Azerbaijani rhythmic gymnast

Aynur Mustafayeva (born 13 February 1998) is an Azeri retired rhythmic gymnast. She represented her country in international competitions.

== Career ==
Mustafayeva became a senior in 2014 and that year she entered the national senior group. She debuted at the World Cup in Debrecen, winning gold in the All-Around and bronze with 3 balls & 2 ribbons. In April the group won silver in the All-Around in Lisbon. In May they won bronze in the All-Around and gold with 5 pairs of clubs in the stage in Tashkent, and 8th overall as well as 7th with 10 clubs in Minsk. A month later she competed in the European Championships in Baku finishing 6th in the All-Around, 6th with 10 clubs and won silver with 3 balls & 2 ribbons. In the World Cup in Sofia they were 13th in the All-Around. In September Aynur was selected along Sabina Abbasova, Diana Doman, Aliya Pashayeva, Aliaksandra Platonova and Siyana Vasileva, for the World Championships in Izmir. There they took 6th place in the All-Around and 8th in both event finals.

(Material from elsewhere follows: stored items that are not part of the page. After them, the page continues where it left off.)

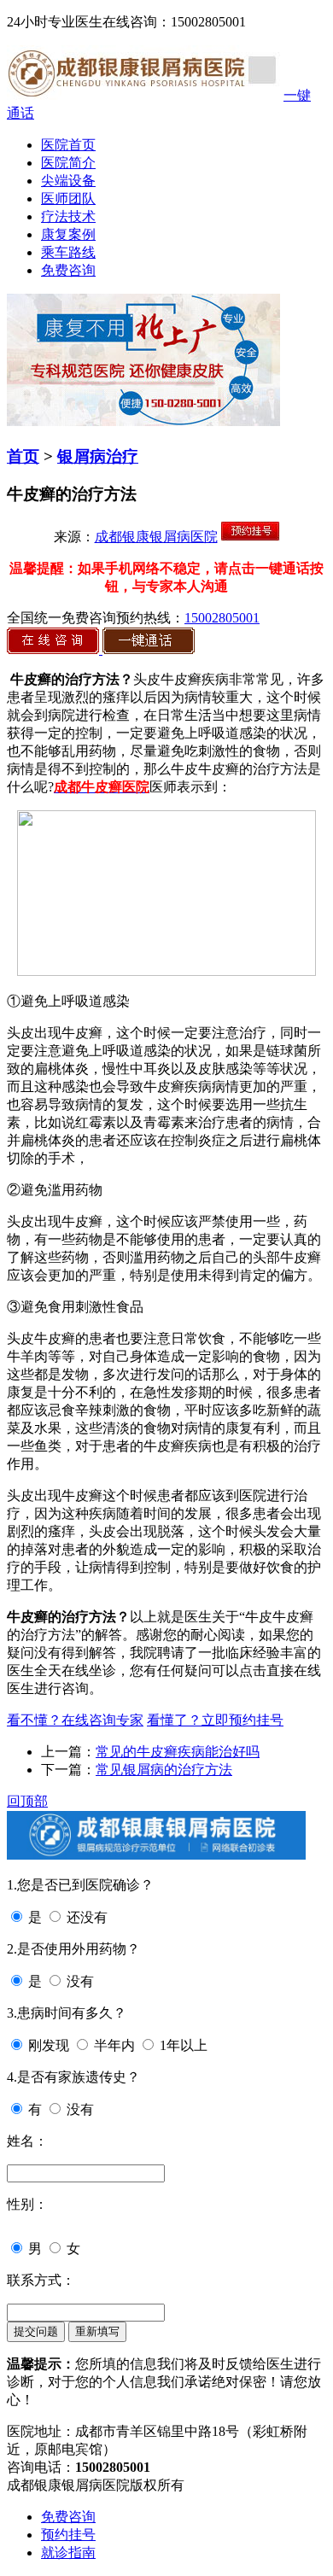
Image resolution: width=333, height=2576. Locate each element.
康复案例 (68, 234)
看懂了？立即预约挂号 (215, 1720)
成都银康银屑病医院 (156, 536)
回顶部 (27, 1801)
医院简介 (68, 162)
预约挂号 (68, 2534)
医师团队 (68, 198)
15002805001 (222, 617)
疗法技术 (68, 216)
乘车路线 (68, 252)
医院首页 (68, 144)
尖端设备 (68, 180)
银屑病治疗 (97, 456)
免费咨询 (68, 270)
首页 (23, 456)
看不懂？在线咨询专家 (75, 1720)
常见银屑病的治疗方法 (164, 1769)
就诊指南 (68, 2552)
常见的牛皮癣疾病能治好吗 (178, 1751)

In March 2015 the group took part in the World Cup in Lisbon, being 8th with 5 ribbons and 7th with 3 hoops & 4 clubs. In June she competed in the 2015 European Games Azerbaijan was 11th in the All-Around qualification and did not advance to finals. Two months later Mustafayeva, Sabina Abbasova, Nigar Abdusalimova, Diana Doman, Aliaksandra Platonova and Siyana Vasileva competed at the World Championships in Stuttgart, being 13th overall, 16th with 10 clubs and 8th with 3 balls & 2 ribbons.